John has been writing of Apple's need for a 12" iPad for many months now, and I am sympathetic. His latest effort on the subject, while it recognizes some of what defines the need many of us filled when buying our first iPad, fails to recognize what the iPad actually is. I don't mean to single our Mr. Martellaro on this because it seems like most of the tech press thinks similarly, seeming to believe that the iPad (or the tablet market in general) is a separate thing.

It is not.

The iPad is Apple's definitive answer to the cheap laptop market that was emerging 5 years ago. What did they call it then? Trying to remember ... ah yes, the netbook.

The iPad was, and remains, the netbook killer. The tablet market is not a separate thing, it's just a thing in between smartphones and real laptops. The Chromebook is that in-between "segment's" latest entry. The iPad is Apple's cheap laptop, and when it came out it killed most everyone else's. Unlike smart phones, iPads don't need to be replaced every other year. Heck, my MacBook is going on 7 years old ... it was Apple's cheapest laptop at about $1K when I bought it and still gets frequent use, because I don't ask much of it. It surfs, it e-mails when I'm not in front of my desktop, and it's PORTABLE.

I bought an iPad shortly after it was introduced. Though since I knew a second generation would follow shortly thereafter, I admit that I waited a few months until that second generation appeared before buying.

My wife continues to use her second-generation iPad to take notes, surf, and e-mail. Our kids also swipe it to play games and watch videos ("Modern Family", mostly). When they can find it, because of course we understand that they will steal away with it, so we hide it a bit so it remains available for its originally intended purpose(s).

As remains the case with my 2008 MacBook, there has been no need to replace our iPad, though we might replace both within the next couple years or so, for the same reason I've already purchased two Mac minis this year -- the old one had fallen sufficiently behind the technology curve, originally purchased to be a development machine for me that the kids could also use from the back of the kitchen, and when it reached 10 years old it would no longer run modern software. Now I have two separate machines, one that the kids use in the kitchen, and a separate development machine for me. Which I'm writing from right now.

10+ years. Is that the replacement cycle for the tablet market, too? Our iPad 2 is only about 5 years old.

In the office, the PC replacement cycle has been about 3 years.

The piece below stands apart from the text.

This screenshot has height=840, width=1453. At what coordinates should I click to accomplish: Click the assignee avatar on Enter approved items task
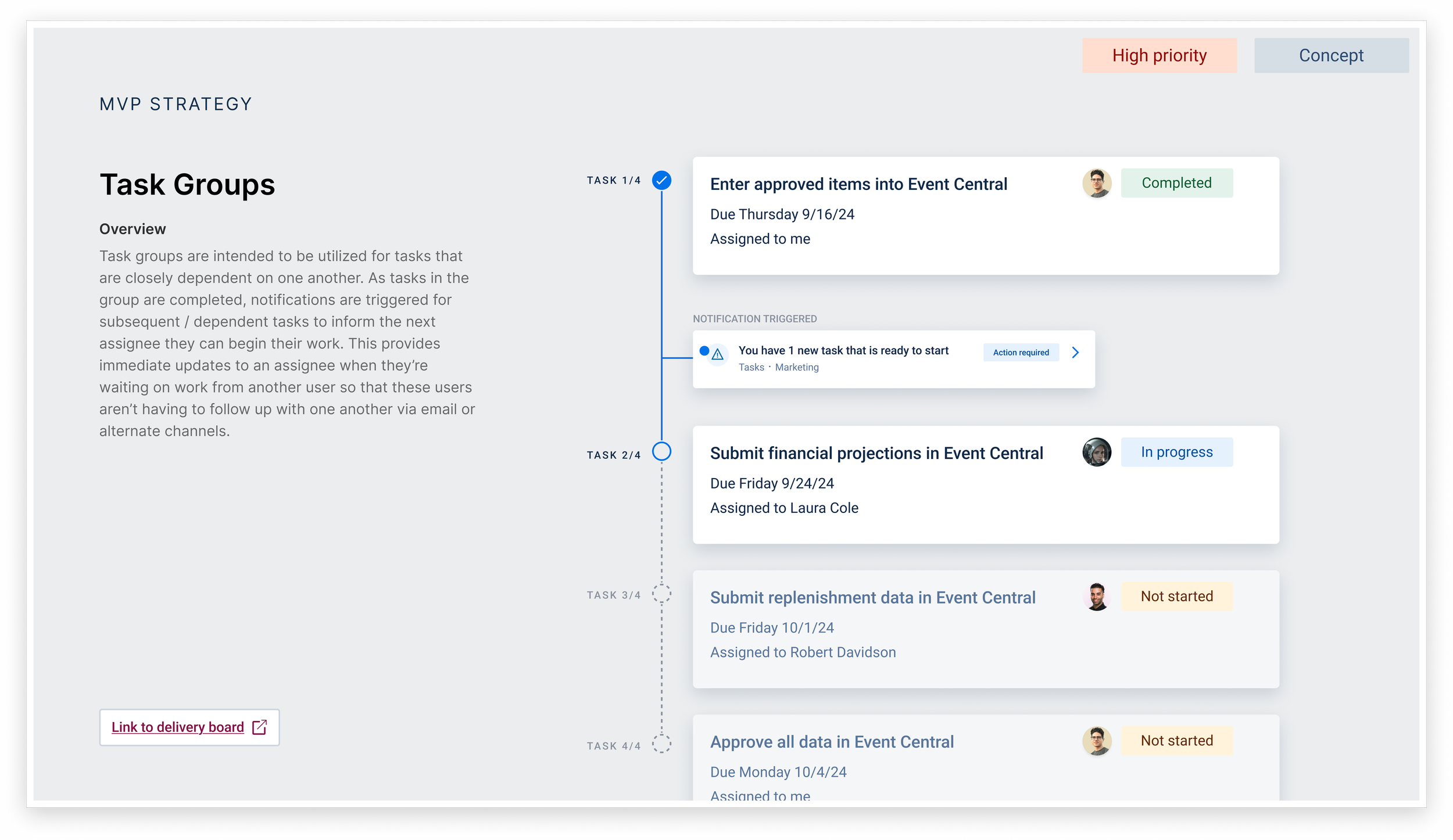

And the iPhone replacement cycle has been about 2 years. What is the iPad replacement cycle?

I don't know yet, since I haven't felt the need to replace mine yet. But I would guess it's about 7 years. Give the iPad a couple more years, and my guess is that its sales will pick up again. Because the tablet market is saturated now, and won't pick up again until the replacement cycle starts to kick in. Meanwhile, using a terminology I've written about here a couple times before, Apple's second and third screens abide, and continue to define Apple's prosperity and its market:

The first screen: the TV / home entertainment hub
The second screen: the primary computer
The third screen: the smart phone
The fourth screen: the smart watch

The iPad, like the secondary computers I have scattered throughout my house -- Mac minis, laptops, and iPads -- are useful but do not need to be updated as regularly as the must-have items listed above. The first and fourth screens remain growth opportunities. And not to tease this a third time, but there will be others, with user interfaces even more tightly integrated.

A 12" enhanced iPad might truly define a segment between the laptop and smartphone. I'm guessing that the recently reintroduced MacBook might be a step in that direction. Could it get a touch screen? Would that help? Would it point a way towards Apple's next tablet: a 12" iPad-laptop hybrid? Kinda like a Surface, except thought through somewhat better? I don't know yet.